# start of GIVEN INFORMATION

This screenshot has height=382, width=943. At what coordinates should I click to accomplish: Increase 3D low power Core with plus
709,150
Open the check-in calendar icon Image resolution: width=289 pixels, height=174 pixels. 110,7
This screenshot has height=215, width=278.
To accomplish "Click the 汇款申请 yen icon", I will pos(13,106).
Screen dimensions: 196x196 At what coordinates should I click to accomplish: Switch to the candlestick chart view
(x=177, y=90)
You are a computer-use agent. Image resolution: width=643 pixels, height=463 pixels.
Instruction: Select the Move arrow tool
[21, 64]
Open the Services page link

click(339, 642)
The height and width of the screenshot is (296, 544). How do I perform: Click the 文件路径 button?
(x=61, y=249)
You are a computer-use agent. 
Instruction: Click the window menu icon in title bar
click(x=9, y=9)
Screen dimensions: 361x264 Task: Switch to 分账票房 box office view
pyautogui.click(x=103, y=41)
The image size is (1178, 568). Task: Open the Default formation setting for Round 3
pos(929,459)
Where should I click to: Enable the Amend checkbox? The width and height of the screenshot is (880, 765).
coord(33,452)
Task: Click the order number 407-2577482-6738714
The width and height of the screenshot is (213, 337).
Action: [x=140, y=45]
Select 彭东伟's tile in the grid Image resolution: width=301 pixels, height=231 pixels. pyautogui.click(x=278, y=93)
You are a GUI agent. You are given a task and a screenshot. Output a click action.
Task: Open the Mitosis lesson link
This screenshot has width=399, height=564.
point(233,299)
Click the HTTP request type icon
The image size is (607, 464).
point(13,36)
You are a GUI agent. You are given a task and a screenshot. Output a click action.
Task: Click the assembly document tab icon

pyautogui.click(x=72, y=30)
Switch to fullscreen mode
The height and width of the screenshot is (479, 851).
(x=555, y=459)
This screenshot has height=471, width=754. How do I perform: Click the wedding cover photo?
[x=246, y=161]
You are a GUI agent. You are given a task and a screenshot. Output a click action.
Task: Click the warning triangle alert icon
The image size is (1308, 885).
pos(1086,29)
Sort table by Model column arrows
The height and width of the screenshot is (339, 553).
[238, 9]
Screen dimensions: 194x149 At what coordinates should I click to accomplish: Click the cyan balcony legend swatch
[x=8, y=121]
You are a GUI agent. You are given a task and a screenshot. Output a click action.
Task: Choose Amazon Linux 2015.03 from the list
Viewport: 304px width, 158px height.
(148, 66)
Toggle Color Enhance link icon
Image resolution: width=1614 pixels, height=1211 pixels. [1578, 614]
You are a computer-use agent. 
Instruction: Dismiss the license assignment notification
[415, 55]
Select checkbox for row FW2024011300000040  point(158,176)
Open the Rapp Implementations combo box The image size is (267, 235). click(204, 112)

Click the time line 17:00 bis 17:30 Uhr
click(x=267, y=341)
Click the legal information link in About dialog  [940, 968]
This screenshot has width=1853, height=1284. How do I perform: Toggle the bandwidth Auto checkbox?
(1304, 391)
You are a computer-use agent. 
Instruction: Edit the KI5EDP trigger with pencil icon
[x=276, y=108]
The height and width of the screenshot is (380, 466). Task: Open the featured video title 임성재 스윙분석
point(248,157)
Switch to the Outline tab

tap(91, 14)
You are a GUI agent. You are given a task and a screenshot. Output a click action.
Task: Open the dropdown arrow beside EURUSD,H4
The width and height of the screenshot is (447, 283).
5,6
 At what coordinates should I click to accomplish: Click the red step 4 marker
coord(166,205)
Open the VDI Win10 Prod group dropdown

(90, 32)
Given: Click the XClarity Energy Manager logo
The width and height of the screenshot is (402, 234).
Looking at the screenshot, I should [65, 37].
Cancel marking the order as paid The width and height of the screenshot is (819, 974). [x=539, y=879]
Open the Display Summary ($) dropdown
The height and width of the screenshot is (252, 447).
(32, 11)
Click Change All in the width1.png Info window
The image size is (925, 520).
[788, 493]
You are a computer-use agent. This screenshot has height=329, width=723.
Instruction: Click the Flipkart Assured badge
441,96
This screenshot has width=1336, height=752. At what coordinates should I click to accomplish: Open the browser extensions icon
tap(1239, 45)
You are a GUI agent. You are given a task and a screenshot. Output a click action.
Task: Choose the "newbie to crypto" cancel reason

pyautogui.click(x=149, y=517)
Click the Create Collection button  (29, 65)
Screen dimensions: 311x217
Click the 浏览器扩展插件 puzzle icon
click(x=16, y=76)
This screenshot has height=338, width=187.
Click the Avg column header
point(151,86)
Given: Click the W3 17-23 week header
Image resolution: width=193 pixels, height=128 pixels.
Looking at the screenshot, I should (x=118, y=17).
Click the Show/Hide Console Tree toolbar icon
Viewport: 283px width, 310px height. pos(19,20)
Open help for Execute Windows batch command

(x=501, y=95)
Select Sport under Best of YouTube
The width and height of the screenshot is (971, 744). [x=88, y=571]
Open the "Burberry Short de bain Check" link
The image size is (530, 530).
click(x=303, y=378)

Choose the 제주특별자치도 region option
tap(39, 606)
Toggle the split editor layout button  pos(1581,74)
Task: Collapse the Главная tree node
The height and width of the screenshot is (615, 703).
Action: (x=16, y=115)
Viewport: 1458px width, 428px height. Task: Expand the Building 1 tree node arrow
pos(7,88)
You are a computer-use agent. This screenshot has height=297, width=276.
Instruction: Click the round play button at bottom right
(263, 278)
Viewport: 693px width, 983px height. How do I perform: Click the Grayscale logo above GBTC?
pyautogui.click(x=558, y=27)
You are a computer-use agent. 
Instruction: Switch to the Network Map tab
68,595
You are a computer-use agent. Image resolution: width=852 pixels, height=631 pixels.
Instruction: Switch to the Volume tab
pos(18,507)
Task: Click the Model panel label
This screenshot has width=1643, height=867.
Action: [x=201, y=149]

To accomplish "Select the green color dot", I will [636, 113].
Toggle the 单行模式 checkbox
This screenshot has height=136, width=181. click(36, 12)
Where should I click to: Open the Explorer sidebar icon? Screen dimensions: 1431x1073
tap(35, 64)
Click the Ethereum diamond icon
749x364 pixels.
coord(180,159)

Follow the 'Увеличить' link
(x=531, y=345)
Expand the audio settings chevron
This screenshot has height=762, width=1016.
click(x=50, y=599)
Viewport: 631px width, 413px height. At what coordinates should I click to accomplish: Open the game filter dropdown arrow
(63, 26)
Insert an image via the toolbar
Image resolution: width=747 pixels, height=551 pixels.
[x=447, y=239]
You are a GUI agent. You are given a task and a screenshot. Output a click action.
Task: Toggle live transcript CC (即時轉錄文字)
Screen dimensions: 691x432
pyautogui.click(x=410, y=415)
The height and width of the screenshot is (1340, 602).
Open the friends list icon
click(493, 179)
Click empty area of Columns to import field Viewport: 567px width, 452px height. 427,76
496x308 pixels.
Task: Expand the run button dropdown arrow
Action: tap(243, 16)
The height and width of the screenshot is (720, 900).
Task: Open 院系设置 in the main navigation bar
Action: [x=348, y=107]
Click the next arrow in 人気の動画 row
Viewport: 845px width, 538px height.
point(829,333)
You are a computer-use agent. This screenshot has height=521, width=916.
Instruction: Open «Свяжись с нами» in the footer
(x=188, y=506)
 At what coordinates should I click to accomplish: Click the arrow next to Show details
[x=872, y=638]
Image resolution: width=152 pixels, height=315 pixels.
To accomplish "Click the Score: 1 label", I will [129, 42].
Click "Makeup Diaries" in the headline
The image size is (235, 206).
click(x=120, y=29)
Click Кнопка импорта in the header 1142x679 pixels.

# end of GIVEN INFORMATION

EXERCISE REQUIREMENTS
Please reproduce, character for character, the rows from the very first line through the line containing "pyautogui.click(x=103, y=41)", including both, and nothing else.

OUTPUT FOR THIS EXERCISE
This screenshot has height=382, width=943. At what coordinates should I click to accomplish: Increase 3D low power Core with plus
709,150
Open the check-in calendar icon Image resolution: width=289 pixels, height=174 pixels. 110,7
This screenshot has height=215, width=278.
To accomplish "Click the 汇款申请 yen icon", I will pos(13,106).
Screen dimensions: 196x196 At what coordinates should I click to accomplish: Switch to the candlestick chart view
(x=177, y=90)
You are a computer-use agent. Image resolution: width=643 pixels, height=463 pixels.
Instruction: Select the Move arrow tool
[21, 64]
Open the Services page link

click(339, 642)
The height and width of the screenshot is (296, 544). How do I perform: Click the 文件路径 button?
(x=61, y=249)
You are a computer-use agent. 
Instruction: Click the window menu icon in title bar
click(x=9, y=9)
Screen dimensions: 361x264 Task: Switch to 分账票房 box office view
pyautogui.click(x=103, y=41)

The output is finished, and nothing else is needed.